The second widely referenced series of purported PJP in immunocompetents was in CHEST journal in 1993. They report 5 patients in Spain in 1987 and 1988, nearly 40 years ago. Who were these patients and how were they diagnosed?
The methods for diagnosis of PJP (then PCP) in 1987-88 in Spain were Toluidine Blue O and Giemsa stains. Toluidine Blue O stains all fungal walls with 1,3-beta-D glucan, so the specificity hinges on the pathologist correctly identifying the morphology of the cysts (but not the trophozoites, which are not stained). Candida can look similar in size and appearance, and stained proteinaceous debris or degenerating macrophages in alveolar exudate can occasionally mimic the size and outline of PJP cysts. Giemsa staining colors nuclear material of both trophozoites (visible as small, pleomorphic, reddish-purple dots [the nuclei] surrounded by a pale blue cytoplasm, measuring 1–5 µm) and cysts (cluster arrangements of up to eight distinct, dot-like internal nuclei [intracystic bodies]). The cyst nuclei stain dark red to purple. The surrounding cyst wall does not stain, creating a clear halo around the cluster of dots. But as with Toluidine Blue O, extracellular blood, platelets or small nuclear fragments can easily be mistaken for free trophozoites or individual intracystic bodies. In summary, the results of these stains cannot be taken as proof positive of PJP, and do not distinguish between colonization (as when samples are concentrated using centrifugation) and true infection. So we have to go back to the patients.

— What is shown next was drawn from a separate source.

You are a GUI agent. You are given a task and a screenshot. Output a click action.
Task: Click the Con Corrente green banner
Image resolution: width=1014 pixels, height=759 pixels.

(If you don't feel like reading each case [which I have condensed], I will summarize at the end.)
- 39-year-old male presented with acute (24 hours) of fever, chest pain, and dyspnea, and interstitial opacities on CXR as well as a large exudative pleural effusion (not a feature of PJP). He was acutely ill and toxic. He got intubated and treated with: erythromycin, tobramycin, rifampin and isoniazid. He was not better on day 12 (wonder why!) so they performed "transthoracic needle aspiration" (which I think is a percutaneous lung biopsy) as well as bronchoscopy and the stains were positive for "cysts and trophozoites". Bactrim was started (two weeks in) and a week letter he started getting better and was extubated about a month after initial hospitalization.

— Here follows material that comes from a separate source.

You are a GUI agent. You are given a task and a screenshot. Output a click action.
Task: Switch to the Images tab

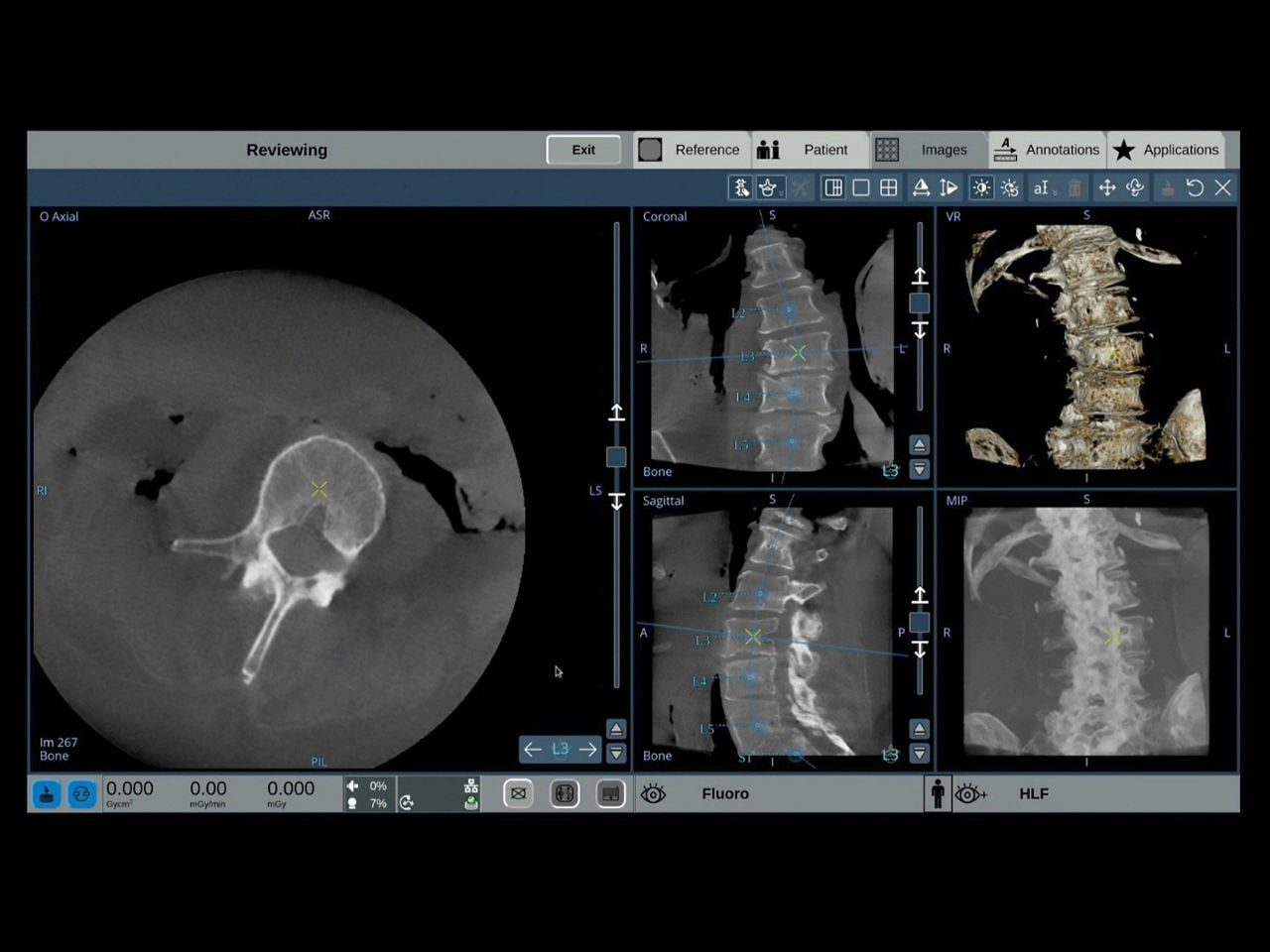[x=929, y=150]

- a 30-year-old man had 5 days (acute!) of fever, chills, mucous sputum, diffuse thoracic pain, myalgias, and dyspnea. He was acutely ill and toxic with a WBC of 21k. CXR showed diffuse alveolar infiltrate in mid lung zones. He got intubated and treated with erythromycin and tobramycin. Two day later he got BAL showing cysts and trophozoites on the stains. He got 21 days of Bactrim, repeat BAL was negative, then he got worse 5 days later, PJP detected again, got more Bactrim, got better but spent 50 days on the ventilator.
- 37-year-old woman with 9 days of fever, cough, malaise that did not respond to amoxicillin. Presented acutely toxic with WBC count of 28k. Got intubated, on day 5 she got BAL showing PJP on stain and also pseudomonas, so she got antibiotics changed to Bactrim and ceftazidime. She later was found to have mycoplasma pneumonia on complement fixation (high titer).

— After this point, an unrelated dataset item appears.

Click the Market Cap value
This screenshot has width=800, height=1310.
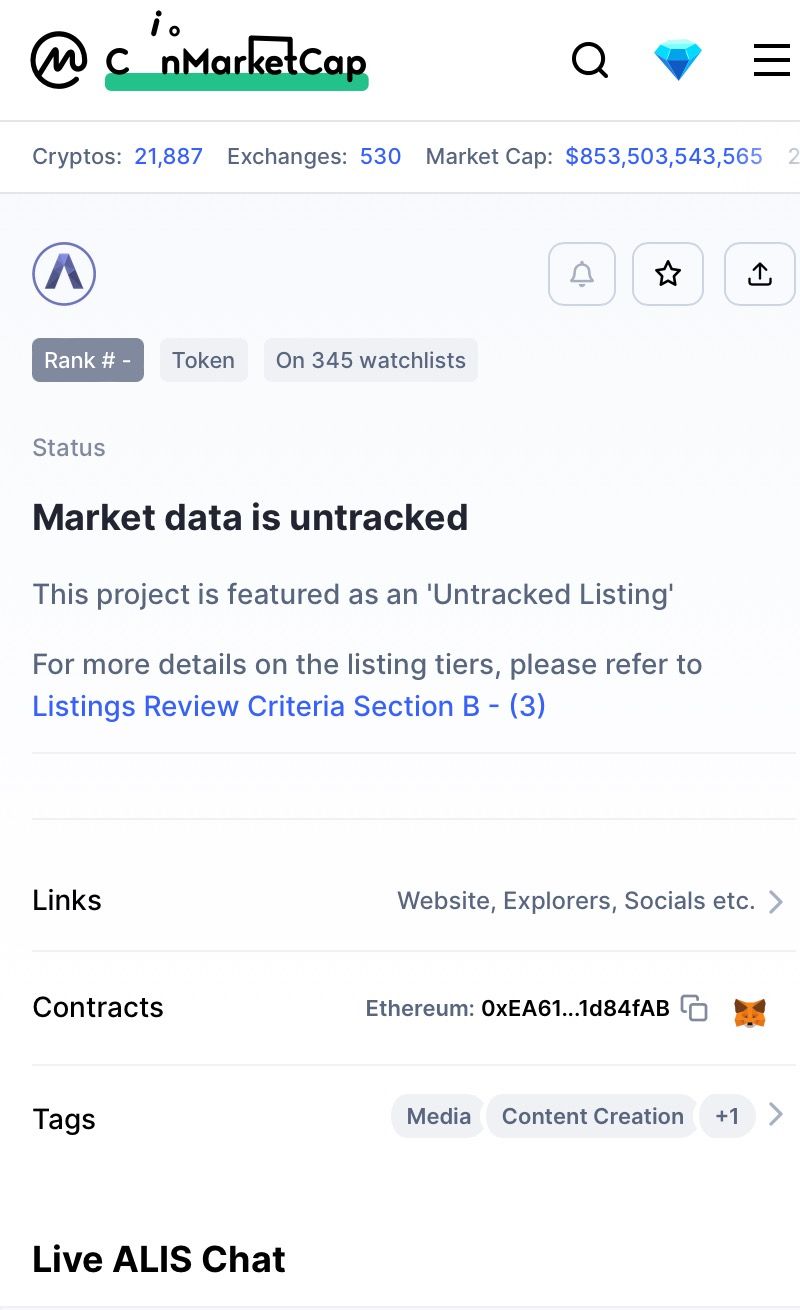point(663,156)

- 37-year-old male smoker with chronic sputum production, presented with three weeks of cough, purulent sputum, right chest pain and fever. He was treated with erythromycin. They found PJP in BAL and thoracentesis. Got better with Bactrim.
- 55-year-old male smoker with COPD has two weeks of fever, chills, dyspnea, and diffuse sweating. Bilateral opacities, WBC 25k. BAL shows PJP along with tons of gram-negative rods. He got better with Bactrim.